Speaking in Belfast on Friday, Mr Mallon said the DUP could only "deliver the Agreement's destruction".
"Their cleverer spokesmen now use the language of moderation. But their agenda is one of extremism.
"They may in recent weeks have dropped talk of smashing the Agreement, but their policies guarantee it," he said.
"They say that they want to have 'a system which ensured power resided with the assembly, rather than ministers, removing the need for any cabinet'.
"What does this mean? God alone knows. What will it cause? Chaos. You cannot run a government without a cabinet. And you cannot have an assembly overruling every single decision of a minister.
"It doesn't happen in Dublin. It doesn't happen in London. It doesn't happen in any serious administration. And it won't happen here."
A voluntary coalition would mean an end to inclusive government, said the former deputy first minister.
"We were the ones that put inclusion into the Good Friday Agreement. And we will not be the nationalist party to take it out."
Also on the campaign trail on Friday, DUP leader Ian Paisley said the Ulster Unionists and nationalists were now "tag team partners" in their campaign against his party.
"It is clear that the DUP has set the pace and set the agenda for the whole campaign.
"This has left the other parties to launch concerted and repeated attacks on the DUP, but far from damaging the DUP, these attacks have reinforced the message of why unionists should vote for the party," he said.
"Time and time again the SDLP, Sinn Fein and the UUP have all been on message with their attacks on the DUP.
"It is not quite clear whether these attacks are being orchestrated through Cunningham House or Connolly House - but it is
no surprise to see nationalists urging transfers to the UUP."
He added: "The Ulster Unionists were in the pockets of Sinn Fein for the last five years and it is now clear that along with the SDLP they are fighting a joint campaign against the DUP in all but name."

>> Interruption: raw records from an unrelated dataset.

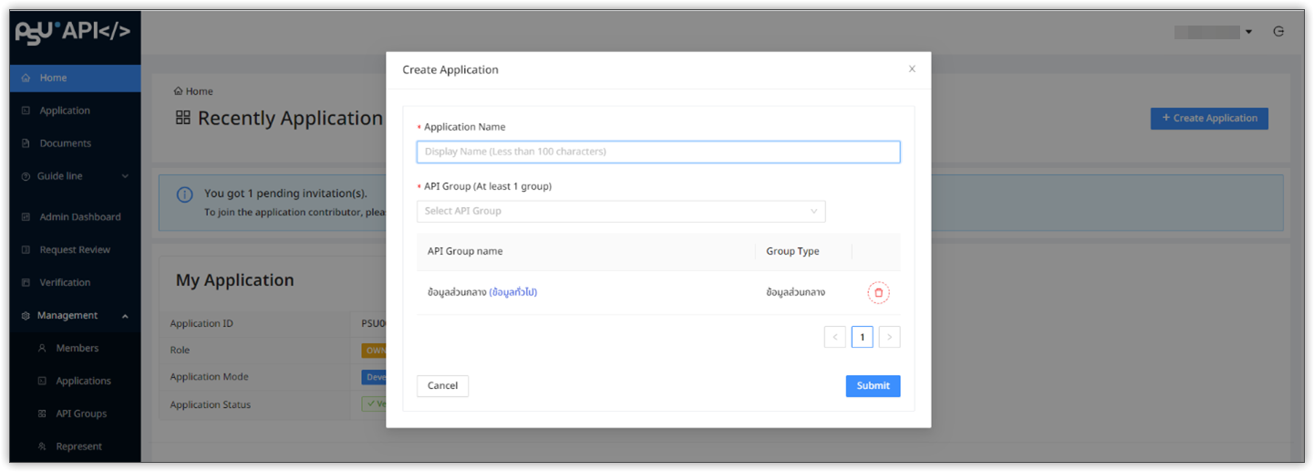Close the Create Application dialog
The image size is (1314, 472).
pyautogui.click(x=911, y=69)
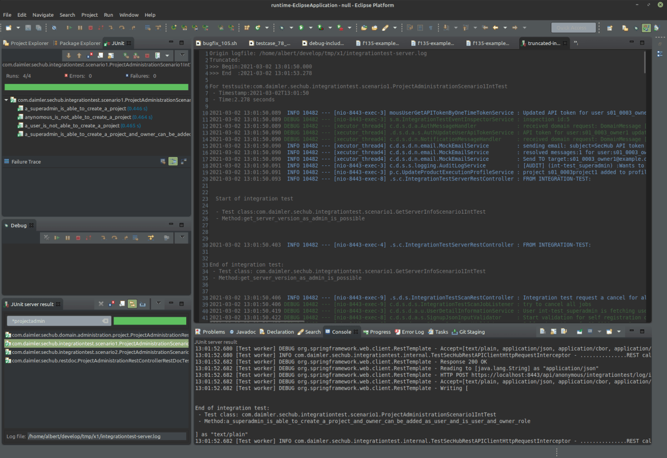The image size is (667, 458).
Task: Rerun the tests from the JUnit toolbar
Action: click(126, 55)
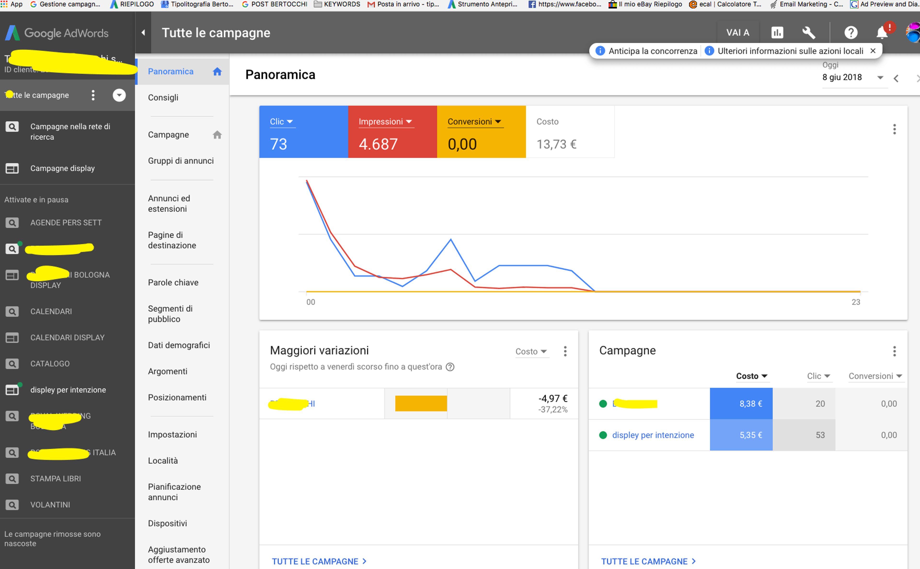
Task: Open three-dot menu beside Tutte le campagne
Action: coord(93,95)
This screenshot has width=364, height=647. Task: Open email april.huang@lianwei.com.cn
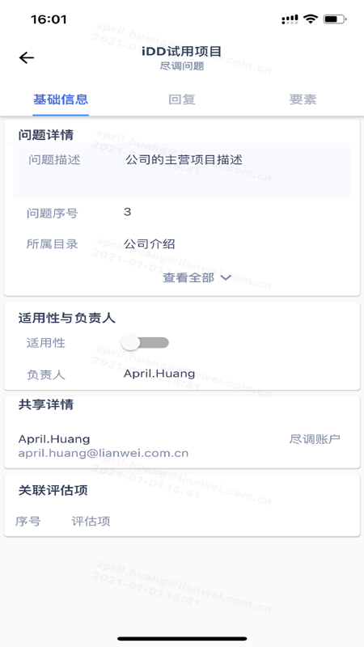[104, 453]
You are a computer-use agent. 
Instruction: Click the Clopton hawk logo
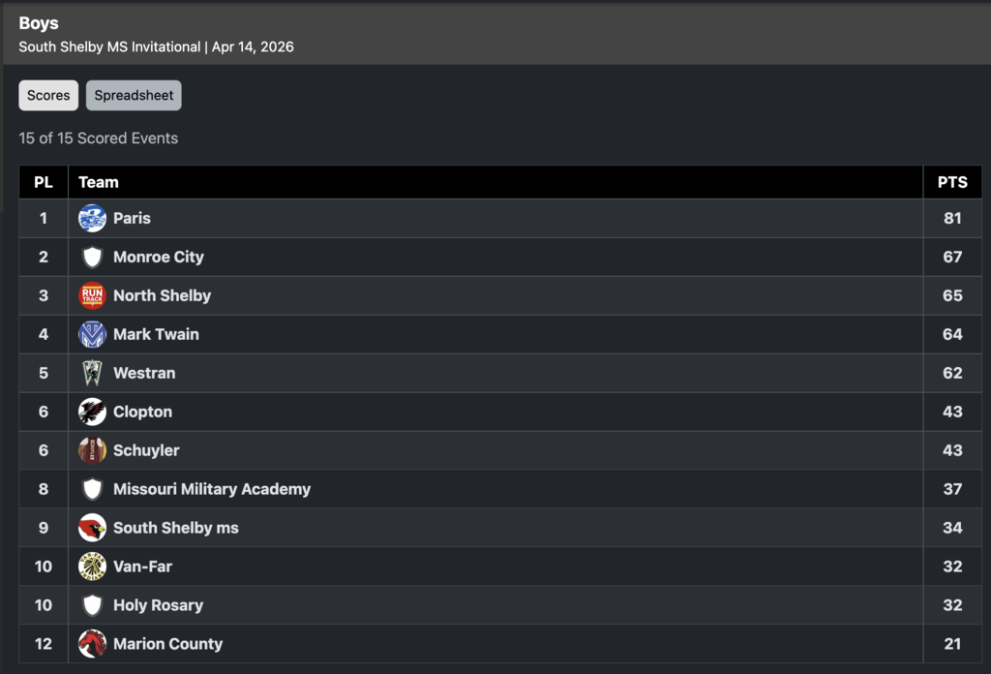coord(92,412)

Ulster Unionist assembly candidate Robert Little said republican inclusion in the next Northern Ireland Executive would only be possible if republicans were prepared to fulfil the commitments required by democracy.
"If republicans want to enter the democratic process and be accepted by democratic parties then they have to show they have crossed the threshold set by democracy," he said.
"This requires the republican movement of which the IRA is an integral part saying in an unambiguous way, in words people can understand, that the war is over and physically demonstrating that through acts of decommissioning which are open, transparent, verifiable and set within an agreed, publicly known timetable."
Meanwhile, Sinn Fein's Bairbre de Brun has said the party believed strongly in the need to protect and promote the Irish language.
"Our policy is aimed at creating a bilingual society at every level. Our objective is to allow the people to reclaim their language," she said.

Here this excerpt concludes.